Work required: Scan the entries below. Return every line that includes "computer".

The records:
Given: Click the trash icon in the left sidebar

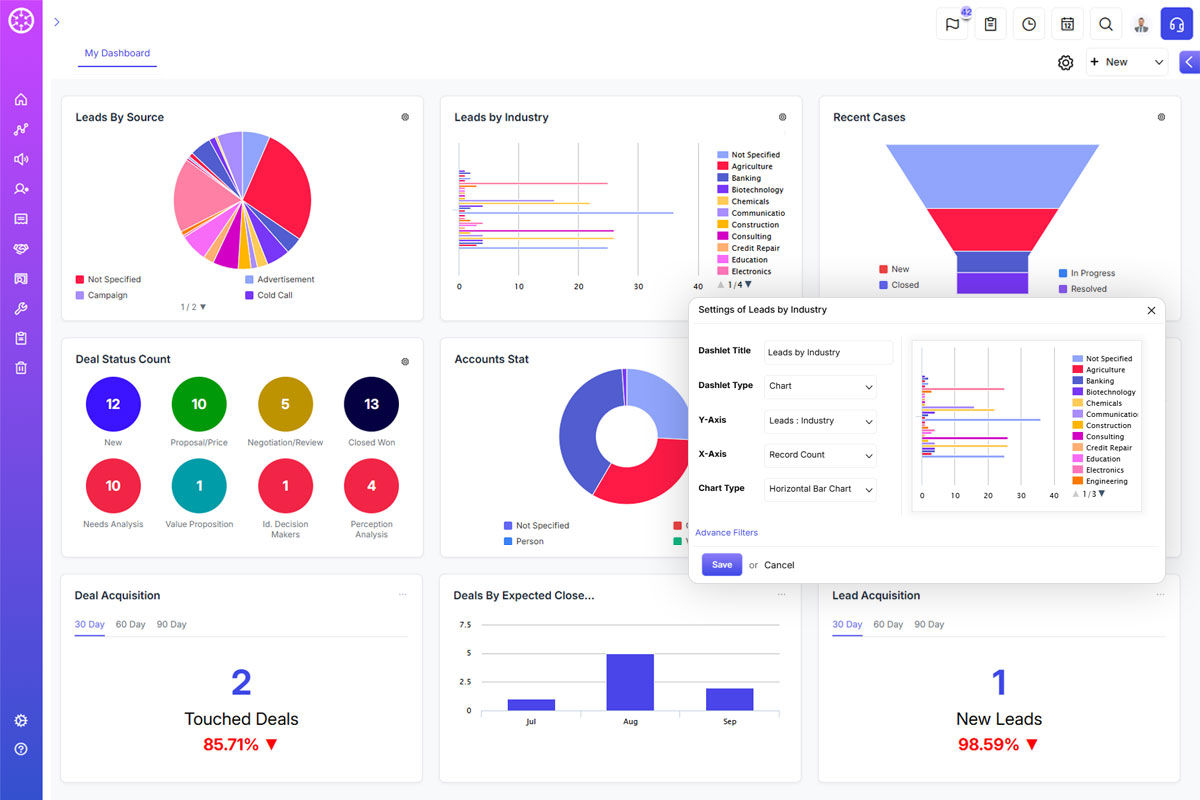Looking at the screenshot, I should 20,368.
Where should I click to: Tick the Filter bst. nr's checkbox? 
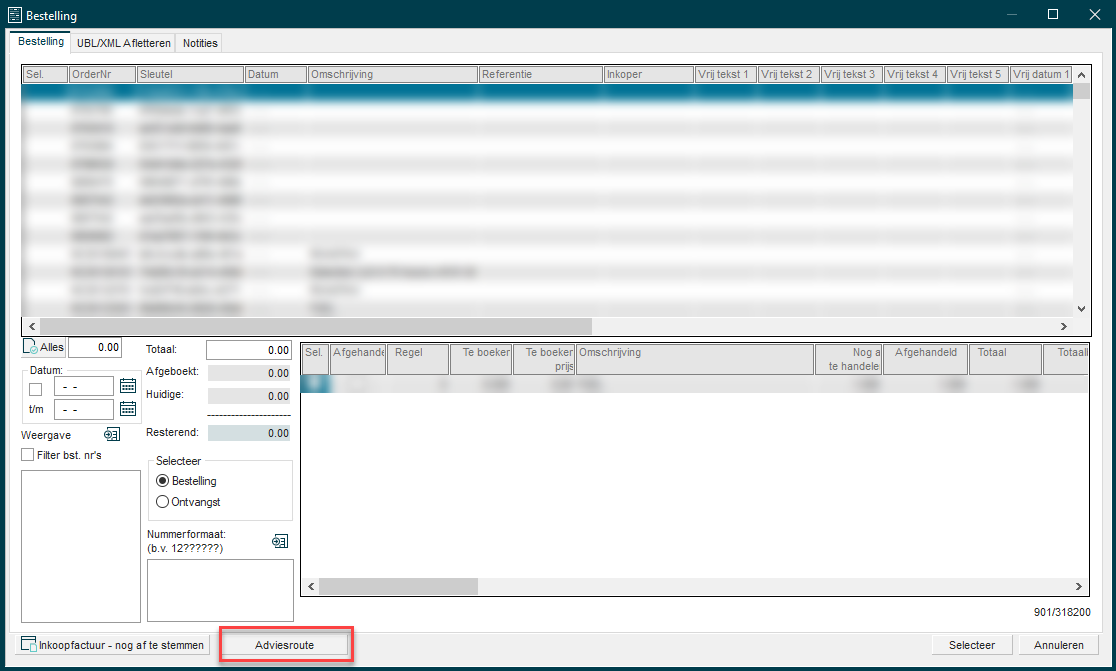pyautogui.click(x=28, y=455)
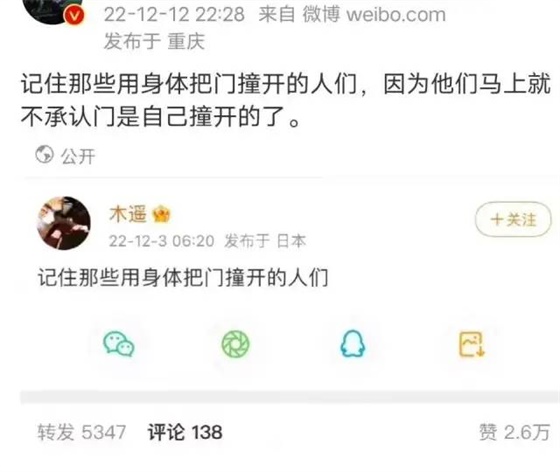Tap the 发布于 日本 location text

[265, 241]
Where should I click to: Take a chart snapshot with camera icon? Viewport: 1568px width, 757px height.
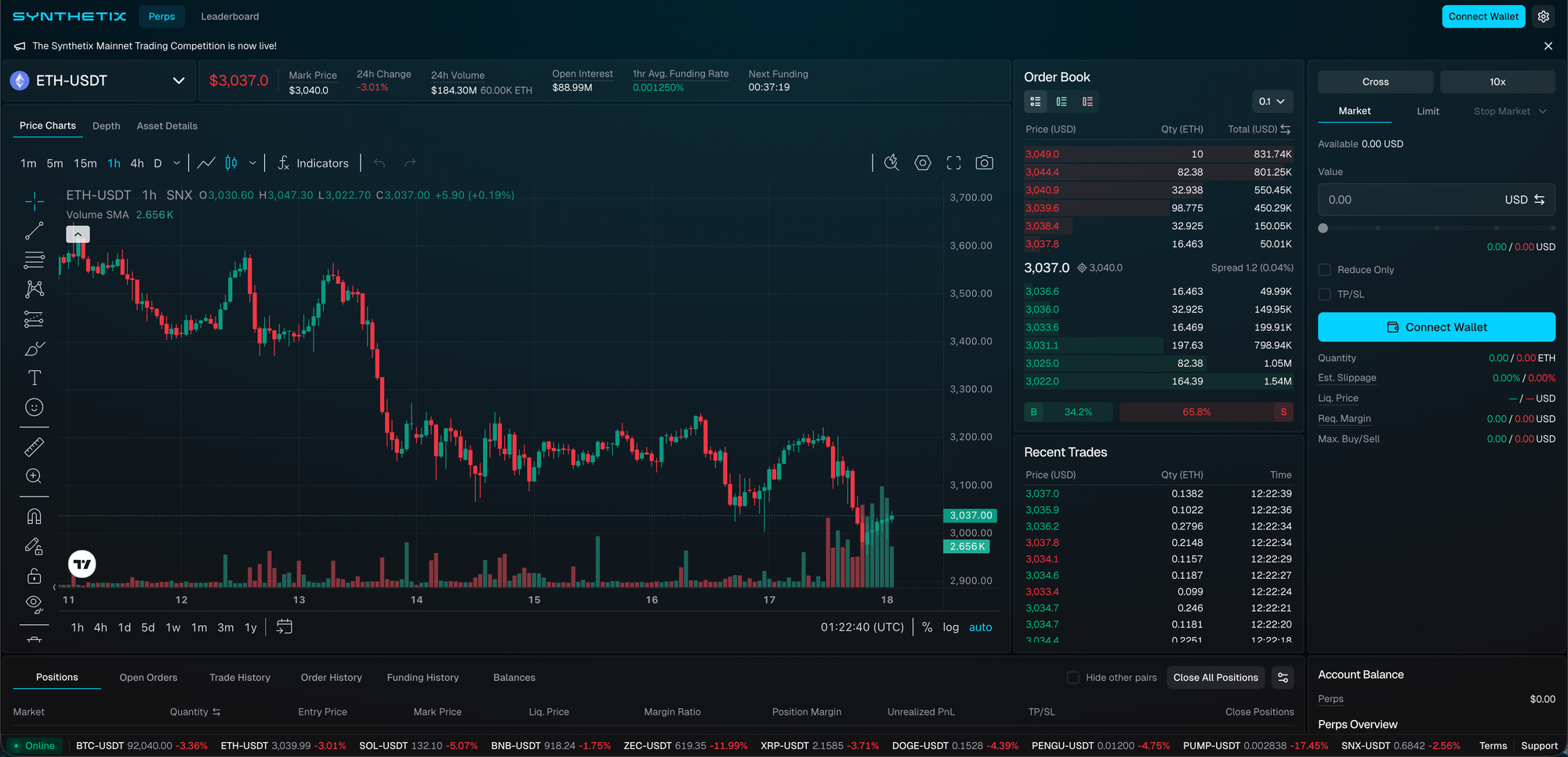pyautogui.click(x=984, y=162)
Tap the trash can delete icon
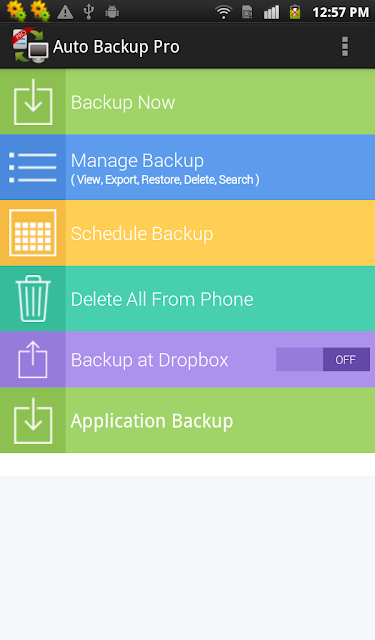 click(33, 298)
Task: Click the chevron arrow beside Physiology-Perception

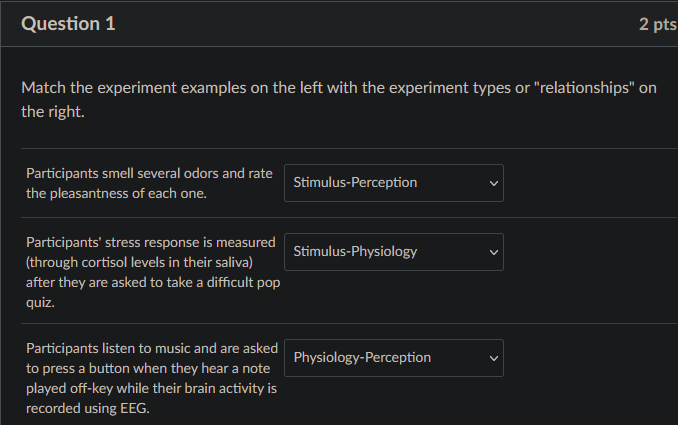Action: 493,358
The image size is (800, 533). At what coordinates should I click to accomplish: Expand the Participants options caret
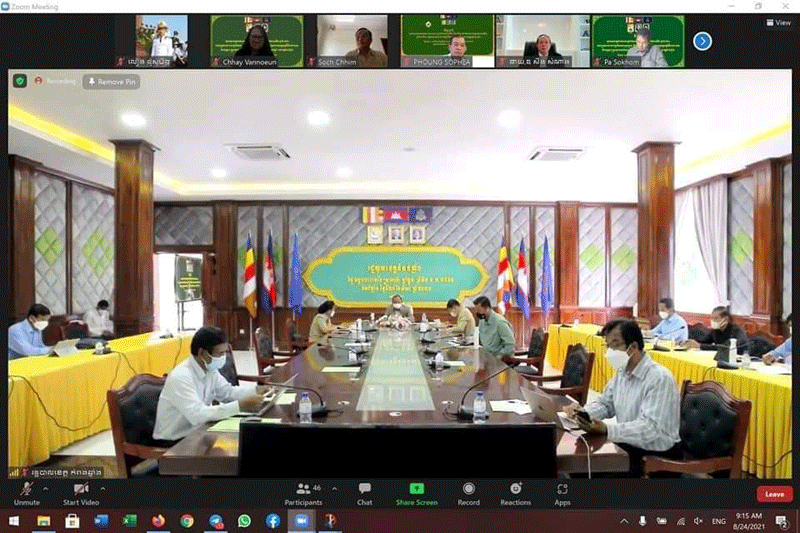[x=334, y=488]
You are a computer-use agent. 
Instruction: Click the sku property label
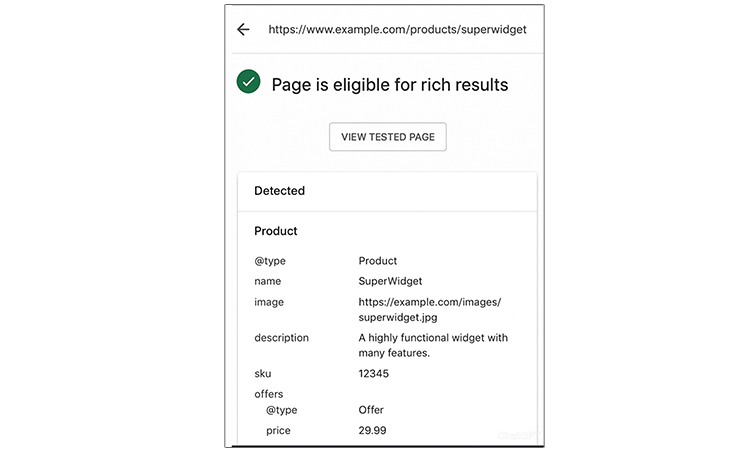click(263, 374)
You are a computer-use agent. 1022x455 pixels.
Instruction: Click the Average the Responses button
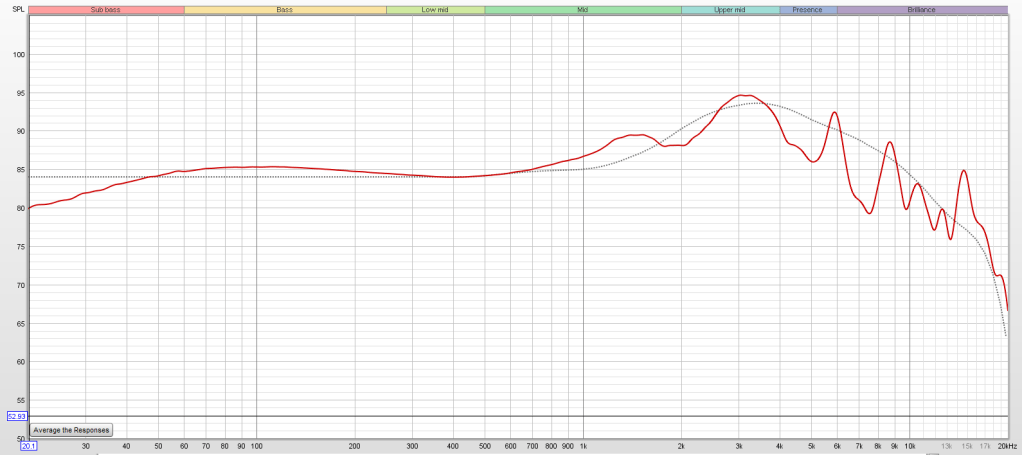tap(72, 430)
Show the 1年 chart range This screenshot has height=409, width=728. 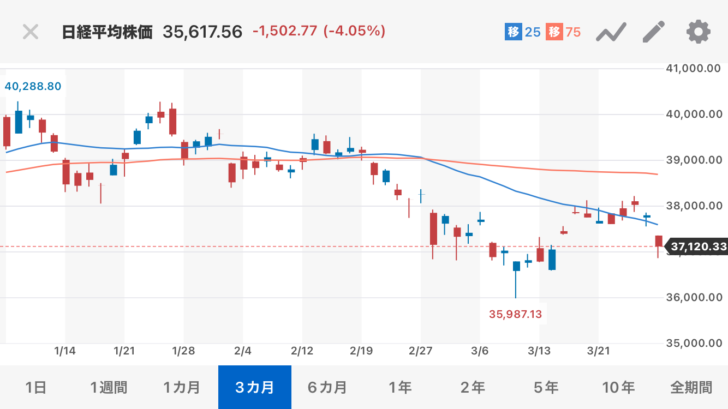400,387
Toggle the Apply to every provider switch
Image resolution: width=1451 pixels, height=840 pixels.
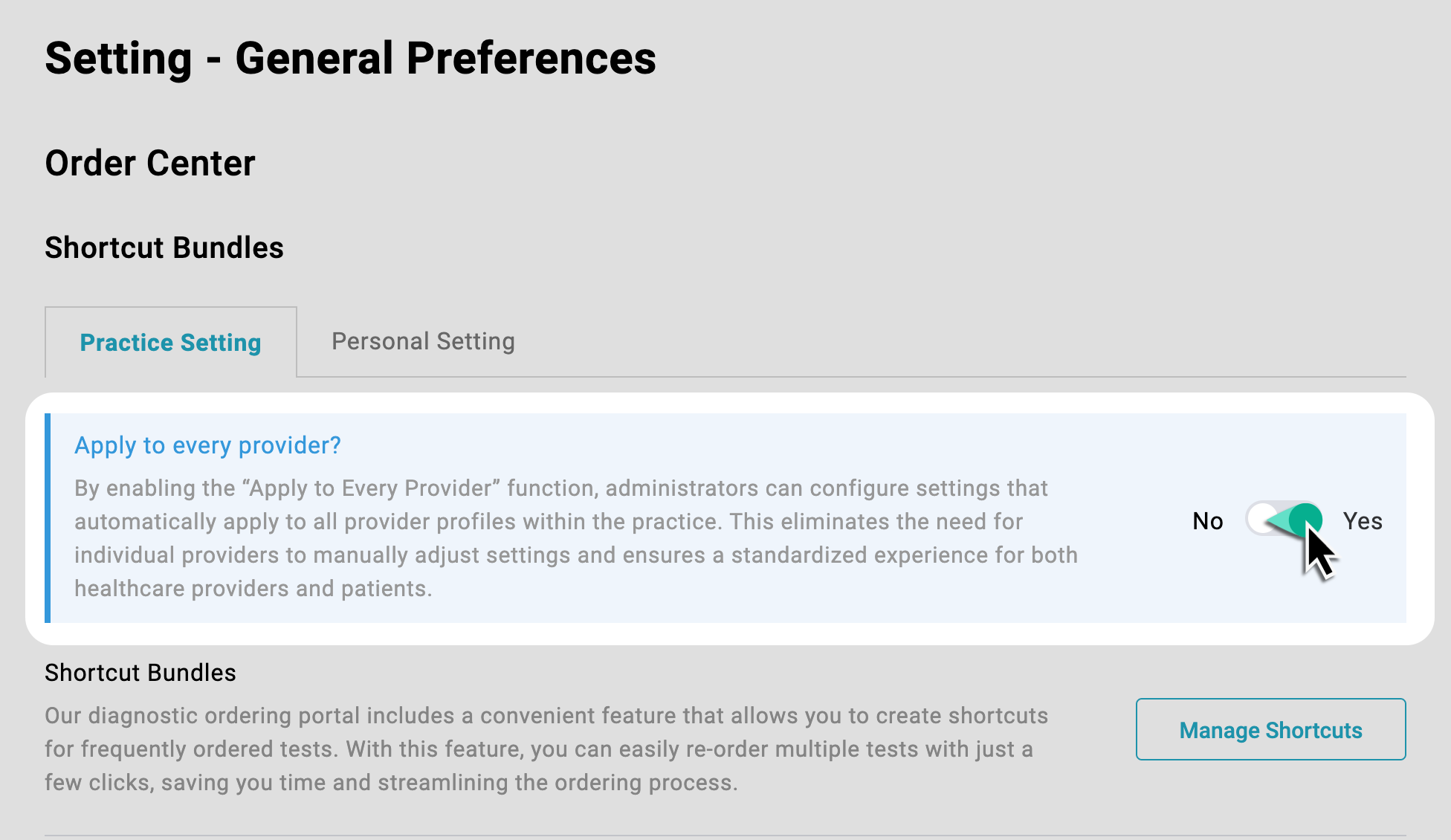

Written response:
You are a computer-use agent. 
You are a computer-use agent. 1022x455 pixels.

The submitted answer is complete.